- **Instructions for the task**:
Copy the lines from the one containing "You are a computer-use" through the end of the records, inclusive, requests included, with every coordinate in the answers shifted up by 138. Leave out the pictures.

- **Available data**:
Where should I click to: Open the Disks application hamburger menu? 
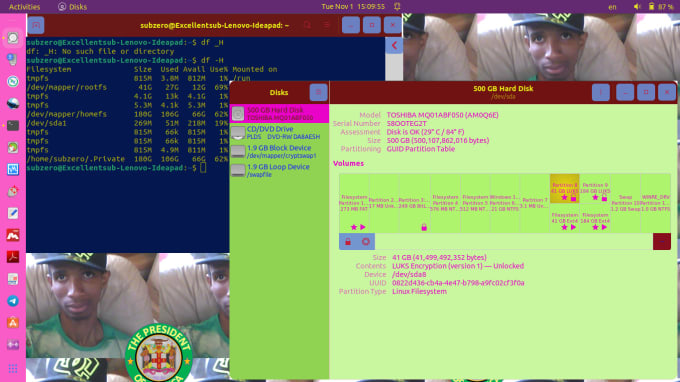point(318,92)
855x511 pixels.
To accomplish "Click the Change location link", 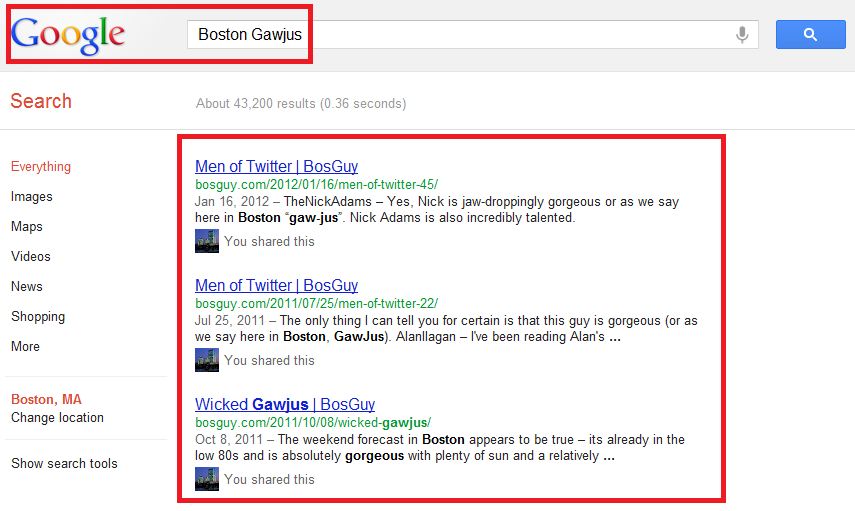I will tap(57, 418).
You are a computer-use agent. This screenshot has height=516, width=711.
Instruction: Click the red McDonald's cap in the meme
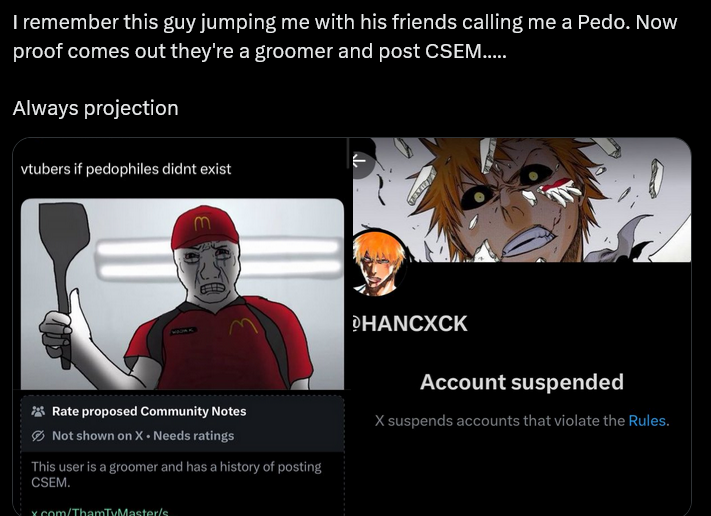pos(205,227)
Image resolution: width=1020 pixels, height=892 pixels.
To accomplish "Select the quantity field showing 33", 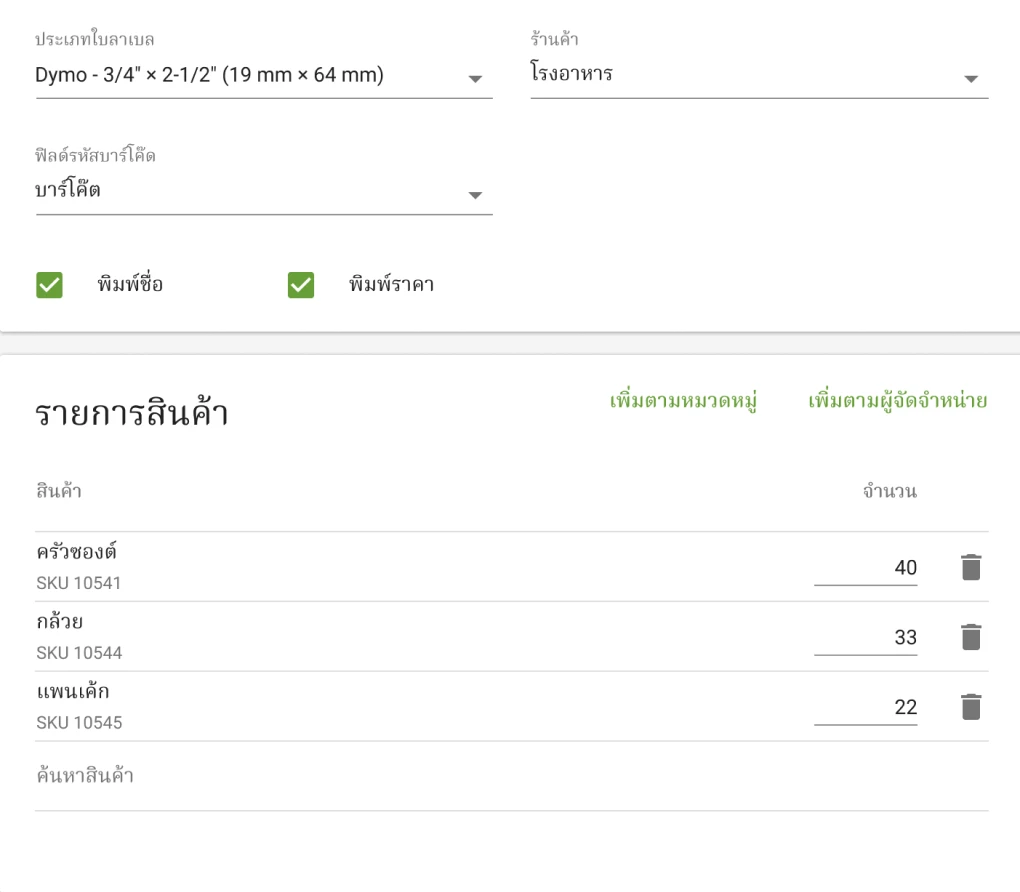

- **Solution below**:
You are a computer-use agent. This screenshot has height=516, width=711.
Instruction: Click the red McDonald's cap in the meme
pos(343,365)
Image resolution: width=1020 pixels, height=892 pixels.
To accomplish "Select the quantity field showing 33", 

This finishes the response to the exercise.